Stated task 1:
Answer these questions from the post about the parties' jam promises:
(a) According to the SNP, what could an independent Scotland use to buy jam for everyone?
(b) What spread do the Greens say everyone should move to?
(c) In the first comment's version of the Greens' manifesto, from whom would the jam be taken?
Stated task 2: Could you carry on the post about the parties' jam promises from its final line?

---- Text block

Lib Dems – at the last election we promised jam for everyone. We didn’t win outright, and due to the mess we inherited from Labour all you can have is dry toast. We still hold to our Liberal Democrat policy of jam tomorrow.
SNP – the London government has imposed budget cuts so all you can have is dry toast. In an independent Scotland we’d be able to use oil revenue to purchase jam for everyone.
Labour – due to the savage and unnecesssary cuts imposed by the Tory-led government in Westminster everyone has to have dry toast. We have however secured a new jam-making apprenticeship scheme so the young people of Scotland can learn to make jam tomorrow.
Greens – our continued dependence on jam is unsustainable. Everyone should begin a transition to rape seed oil spread.
#1 by Douglas McLellan on April 6, 2011 - 9:31 am
Like the post. But you got the Greens manifesto wrong. It should have been:
There is plenty of jam. But the rich are using it all on their toast. We shall therefore take the jam from the rich and give it to the poor so the poor need not suffer the fate of dry toast. All while possibly wearing green tights.
(Also, I still think that image shows Patrick with Lisa Simpson hair)
#2 by James on April 6, 2011 - 9:35 am
Green tights are not in our manifesto. Is this what you’re referring to?

--------
---- Stored data

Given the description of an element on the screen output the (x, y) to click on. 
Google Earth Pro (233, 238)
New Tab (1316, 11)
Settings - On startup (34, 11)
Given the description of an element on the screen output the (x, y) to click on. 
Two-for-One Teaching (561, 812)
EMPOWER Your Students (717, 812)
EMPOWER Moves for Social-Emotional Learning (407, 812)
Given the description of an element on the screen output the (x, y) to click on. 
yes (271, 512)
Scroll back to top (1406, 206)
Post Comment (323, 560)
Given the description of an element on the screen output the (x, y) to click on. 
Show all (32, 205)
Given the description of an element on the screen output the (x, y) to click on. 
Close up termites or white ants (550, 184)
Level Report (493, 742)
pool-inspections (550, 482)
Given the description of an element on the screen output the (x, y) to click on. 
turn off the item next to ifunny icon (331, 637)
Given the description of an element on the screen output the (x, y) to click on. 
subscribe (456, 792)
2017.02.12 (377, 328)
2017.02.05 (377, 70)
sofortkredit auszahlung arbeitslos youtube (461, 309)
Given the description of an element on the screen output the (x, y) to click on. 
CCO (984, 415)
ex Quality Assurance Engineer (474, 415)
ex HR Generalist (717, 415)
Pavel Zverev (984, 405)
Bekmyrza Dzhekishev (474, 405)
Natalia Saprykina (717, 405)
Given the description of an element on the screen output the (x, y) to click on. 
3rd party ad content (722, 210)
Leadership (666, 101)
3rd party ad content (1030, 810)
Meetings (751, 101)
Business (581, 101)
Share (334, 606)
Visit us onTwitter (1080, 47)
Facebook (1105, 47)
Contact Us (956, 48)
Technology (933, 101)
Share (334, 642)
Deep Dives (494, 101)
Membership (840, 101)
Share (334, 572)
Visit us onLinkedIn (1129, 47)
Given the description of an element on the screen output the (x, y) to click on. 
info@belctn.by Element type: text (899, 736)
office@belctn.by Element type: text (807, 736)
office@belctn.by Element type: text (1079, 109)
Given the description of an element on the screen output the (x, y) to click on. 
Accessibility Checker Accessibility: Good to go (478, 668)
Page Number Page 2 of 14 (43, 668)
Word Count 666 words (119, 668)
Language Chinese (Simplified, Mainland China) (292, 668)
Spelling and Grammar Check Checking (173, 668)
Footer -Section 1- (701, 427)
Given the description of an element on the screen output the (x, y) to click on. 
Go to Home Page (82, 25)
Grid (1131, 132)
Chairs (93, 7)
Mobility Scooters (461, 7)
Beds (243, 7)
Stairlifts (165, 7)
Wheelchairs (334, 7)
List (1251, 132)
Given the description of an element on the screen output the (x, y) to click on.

--------

Exercise result 1:
(a) Oil revenue.
(b) Rape seed oil spread.
(c) From the rich.

Exercise result 2:
#3 by Douglas McLellan on April 6, 2011 - 10:35 am
No green tights. Is that a manifesto exclusive?
No so much. I was kind of referring to Patrick Harvies support for a Robin Hood Tax.
#4 by James on April 6, 2011 - 11:35 am
And that link is to Cleese as Hood.
#5 by Douglas McLellan on April 6, 2011 - 11:44 am
But it is also from Time Bandits. Not a totally Pyton film which is the theme of the post. Kind of.
Not disparaging your link though. Just it wasnt where my head was.
#6 by Malc on April 6, 2011 - 11:51 am
Perhaps we could afford more jam if we bought the rights to the name Douglas? From the looks of things, we’d get plenty of royalties from folk who comment on this blog…
#7 by Douglas McLellan on April 6, 2011 - 11:57 am
I claim prior use!
You would also have to go for the derivatives as well.
Dougie
Doug
and the further west I travel in Scotland the more likely I am to get called – Doog.
#8 by Doug Daniel on April 6, 2011 - 6:50 pm
Already done.
(Well, I’ve bought the web domains, anyway.)
#9 by Richard Thomson on April 6, 2011 - 10:05 am
That’s a braw head of hair Patrick’s got in that photo. Oor Willie would be jealous 🙂
#10 by DougtheDug on April 6, 2011 - 10:16 am
Tories – due to the mess we inherited from Labour all you can have is dry toast unless you’re rich like us. As the former Labour first secretary to the Treasury said “there is no jam left and bugger all toast”.
Lib Dems – at the last election we promised jam for everyone. Due to the mess we inherited from Labour all you can have is dry toast. We still hold to our Liberal Democrat policy of swapping principles for ministerial toasters.
SNP – the London government has imposed budget cuts so all you can have is dry toast. We are fighting for an independent Scotland where we’d be able to use oil and other revenues to put something on the toast.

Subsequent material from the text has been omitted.